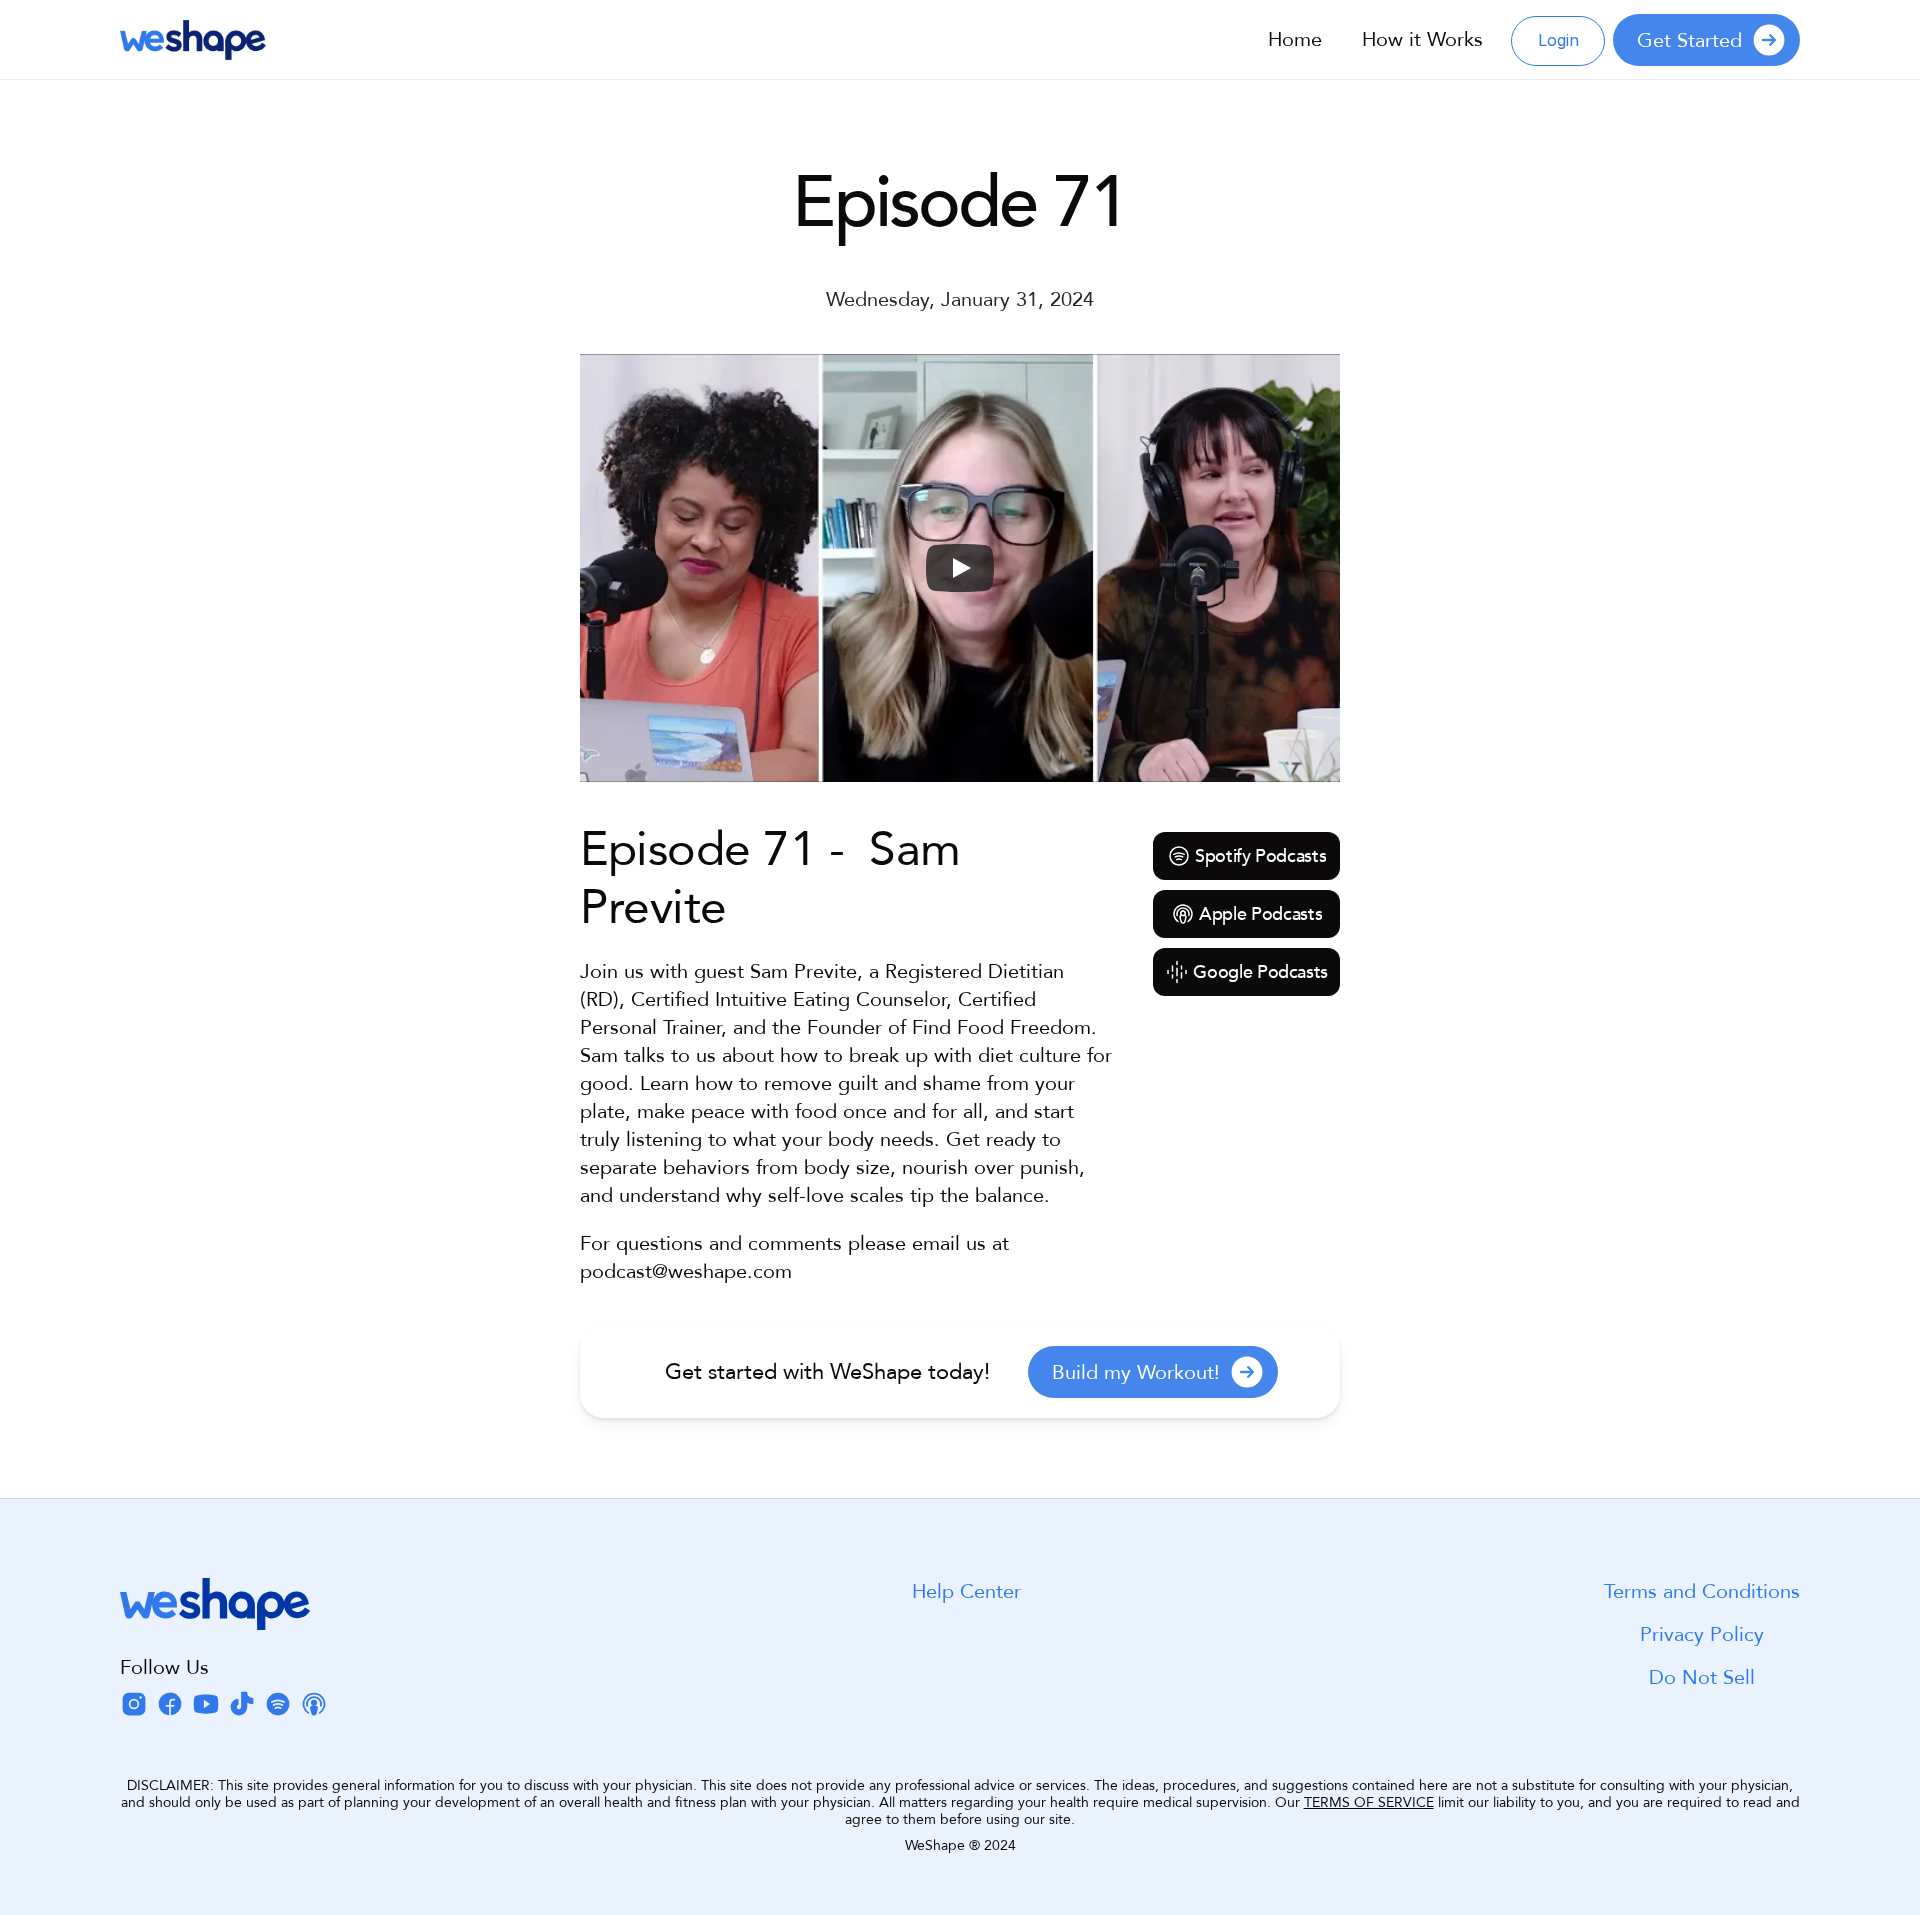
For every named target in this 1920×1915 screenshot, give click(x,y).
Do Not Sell (1702, 1677)
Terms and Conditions (1702, 1591)
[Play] (960, 568)
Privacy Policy (1702, 1634)
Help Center (966, 1591)
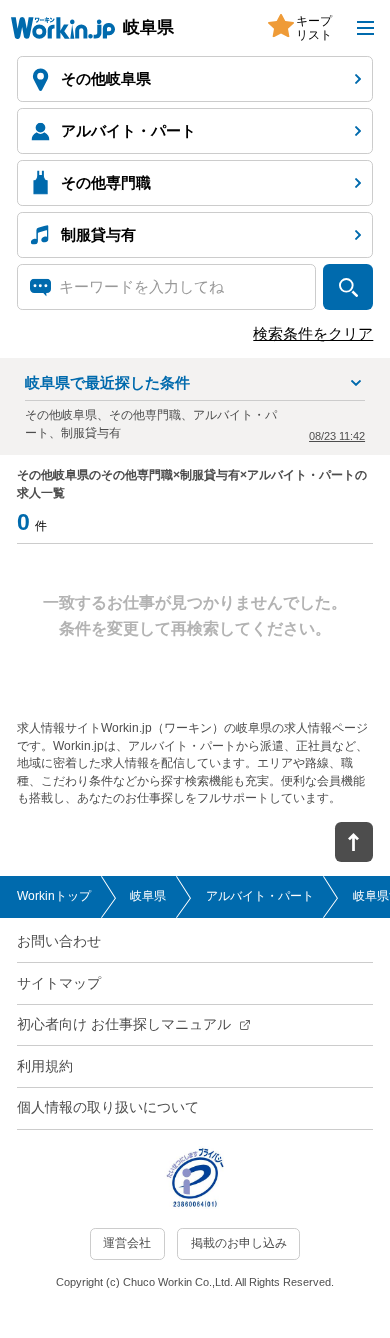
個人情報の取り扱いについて (108, 1107)
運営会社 (127, 1243)
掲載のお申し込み (239, 1243)
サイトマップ (59, 983)
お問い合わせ (59, 941)
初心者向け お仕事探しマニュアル (124, 1024)
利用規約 (45, 1066)
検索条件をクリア (313, 334)
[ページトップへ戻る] (354, 842)
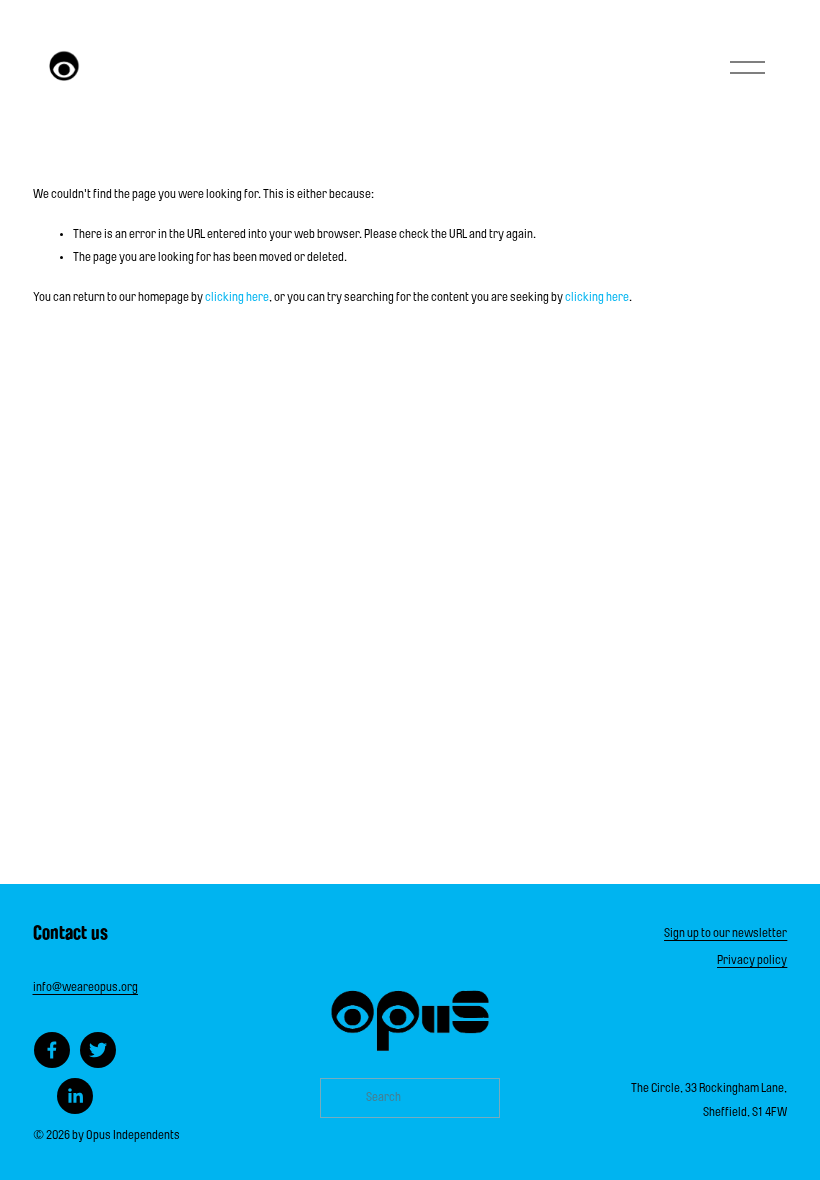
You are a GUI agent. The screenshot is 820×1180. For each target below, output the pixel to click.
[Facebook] (52, 1050)
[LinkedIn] (75, 1096)
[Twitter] (98, 1050)
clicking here (237, 298)
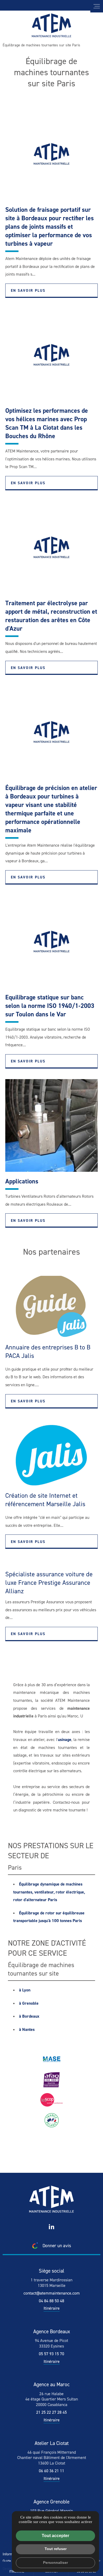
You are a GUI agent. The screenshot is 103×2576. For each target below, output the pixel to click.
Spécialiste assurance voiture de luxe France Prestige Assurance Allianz (49, 1582)
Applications (21, 1181)
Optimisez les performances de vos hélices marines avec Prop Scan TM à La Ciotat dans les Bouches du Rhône (46, 423)
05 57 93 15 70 (51, 2354)
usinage (64, 1739)
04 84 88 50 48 (51, 2301)
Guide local (11, 2561)
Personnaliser (55, 2562)
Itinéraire (52, 2308)
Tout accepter (55, 2535)
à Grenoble (29, 2003)
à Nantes (27, 2029)
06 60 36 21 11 (51, 2471)
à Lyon (24, 1990)
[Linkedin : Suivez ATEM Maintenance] (51, 2227)
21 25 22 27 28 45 (51, 2412)
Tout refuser (56, 2549)
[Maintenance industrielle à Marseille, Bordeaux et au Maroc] (51, 25)
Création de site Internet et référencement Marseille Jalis (45, 1499)
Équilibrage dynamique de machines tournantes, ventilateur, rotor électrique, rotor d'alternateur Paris (49, 1891)
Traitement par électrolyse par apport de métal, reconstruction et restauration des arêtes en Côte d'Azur (51, 616)
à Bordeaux (29, 2016)
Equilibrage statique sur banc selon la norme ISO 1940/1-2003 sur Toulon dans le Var (49, 1005)
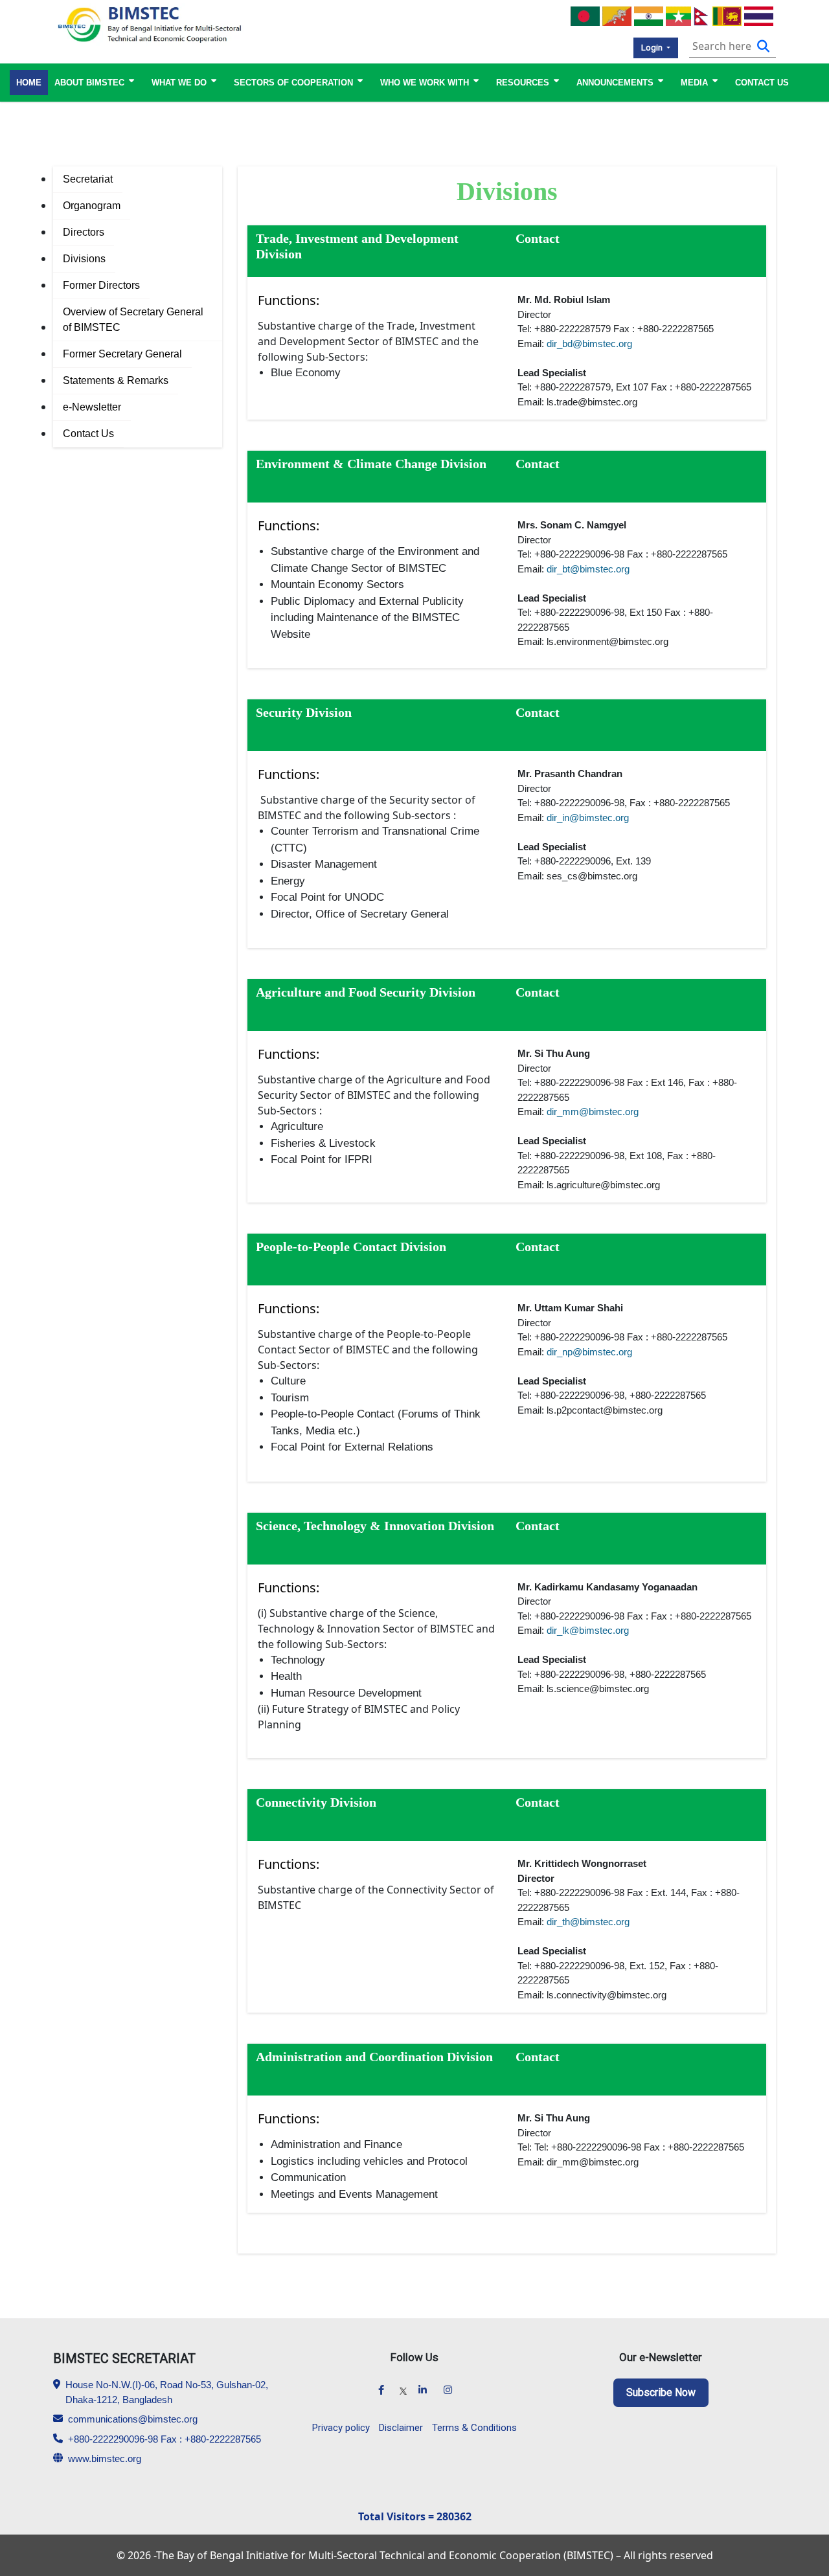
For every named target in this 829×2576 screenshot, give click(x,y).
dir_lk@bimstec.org (588, 1630)
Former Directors (101, 285)
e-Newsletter (92, 406)
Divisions (84, 258)
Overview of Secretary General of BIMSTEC (133, 319)
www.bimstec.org (104, 2458)
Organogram (91, 205)
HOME (28, 82)
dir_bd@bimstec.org (589, 343)
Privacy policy (341, 2428)
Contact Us (88, 433)
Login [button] (652, 47)
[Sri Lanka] (727, 15)
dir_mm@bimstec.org (593, 1111)
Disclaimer (401, 2428)
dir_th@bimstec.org (588, 1921)
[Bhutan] (616, 15)
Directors (83, 232)
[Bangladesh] (585, 15)
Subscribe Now (661, 2392)
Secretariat (88, 179)
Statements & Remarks (115, 380)
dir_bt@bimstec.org (588, 568)
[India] (648, 15)
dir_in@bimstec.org (588, 817)
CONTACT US (762, 82)
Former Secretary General (122, 353)
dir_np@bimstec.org (589, 1351)
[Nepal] (702, 15)
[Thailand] (758, 15)
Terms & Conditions (474, 2428)
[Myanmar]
_ _ _ _
(Exercise prompt) Please return the data above exactly as it stands from the line with "Help Center (966, 1591)" to the line with "[LinkedIn] (75, 1096)", keeping both of those lines but none of the pictures.

(Reply)
Help Center (966, 1591)
個人情報の取り扱いについて (108, 1107)
運営会社 (127, 1243)
掲載のお申し込み (239, 1243)
サイトマップ (59, 983)
お問い合わせ (59, 941)
初心者向け お仕事探しマニュアル (124, 1024)
利用規約 (45, 1066)
検索条件をクリア (313, 334)
[ページトップへ戻る] (354, 842)
You are a GUI agent. The screenshot is 820×1180. For each target below, output the pixel to click.
[Facebook] (52, 1050)
[LinkedIn] (75, 1096)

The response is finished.